Dataset excerpts:
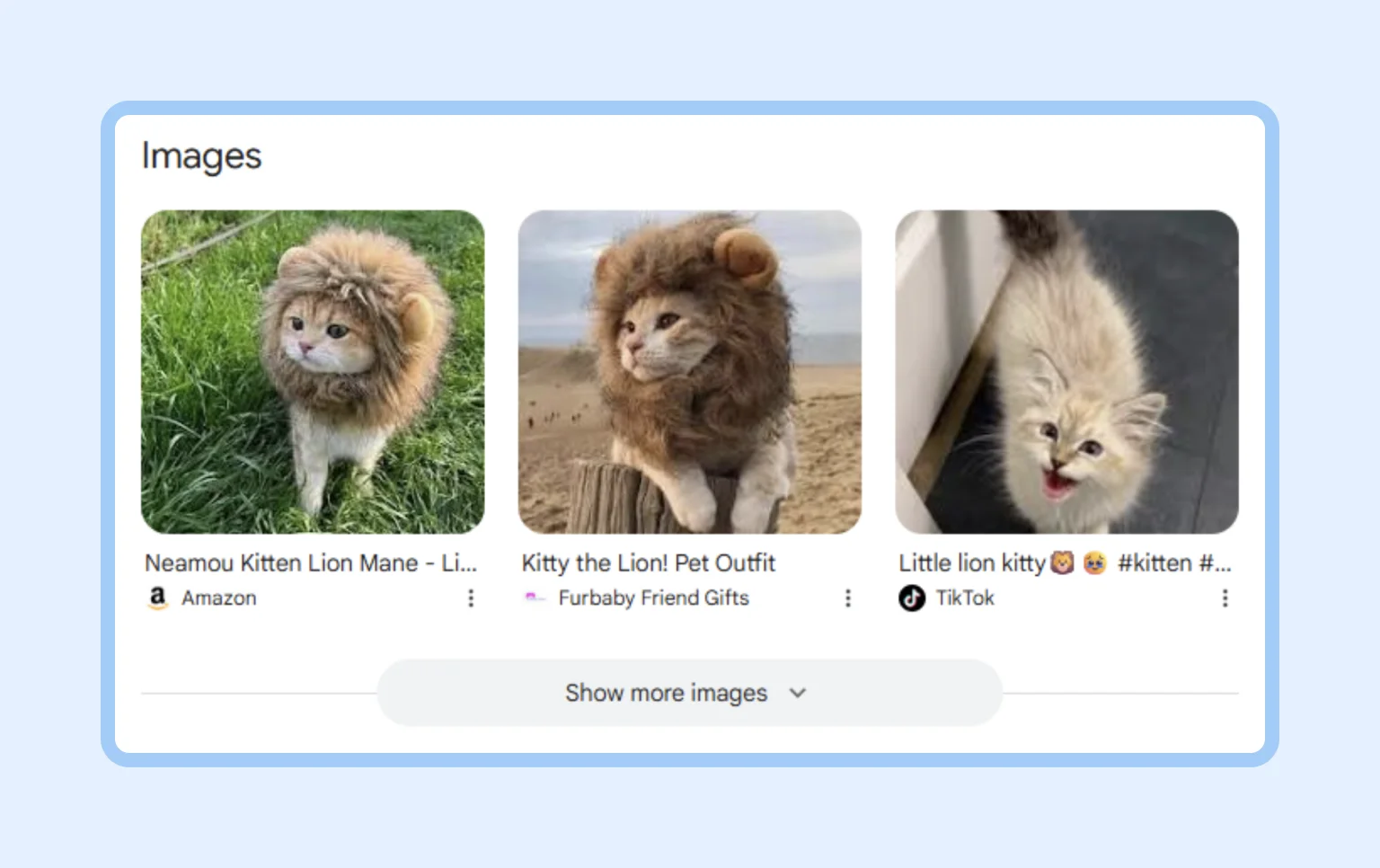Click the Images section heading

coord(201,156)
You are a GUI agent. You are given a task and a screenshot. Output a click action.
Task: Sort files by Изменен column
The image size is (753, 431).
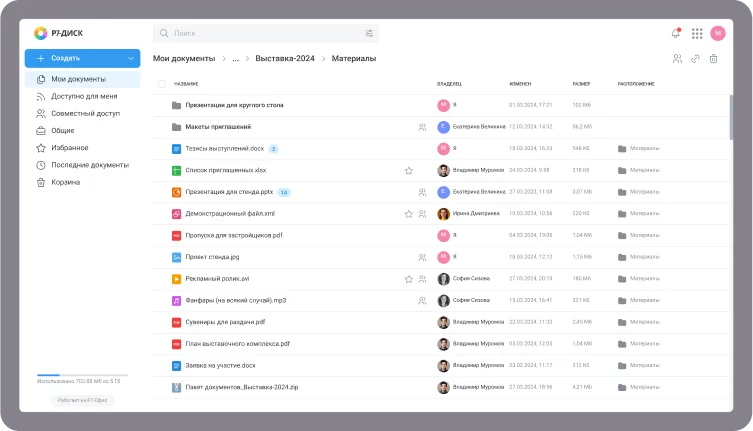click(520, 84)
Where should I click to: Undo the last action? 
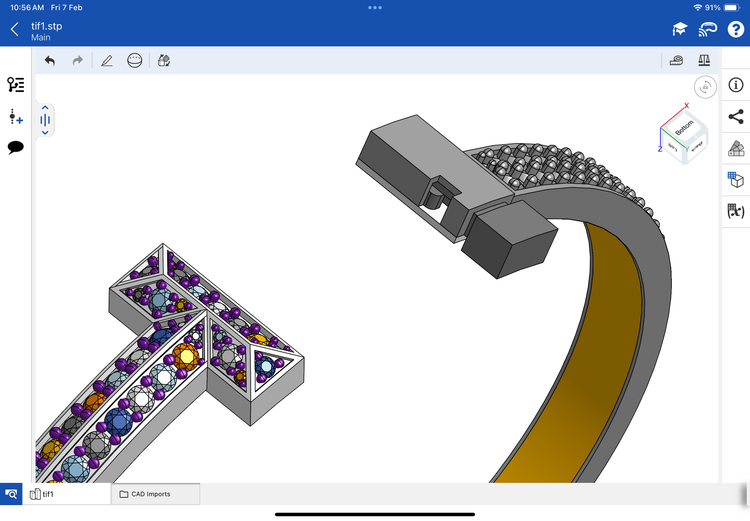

About this task:
In the listing above, how many lines have the string "action" in them? Reply with only the figure.

Answer to this problem:
2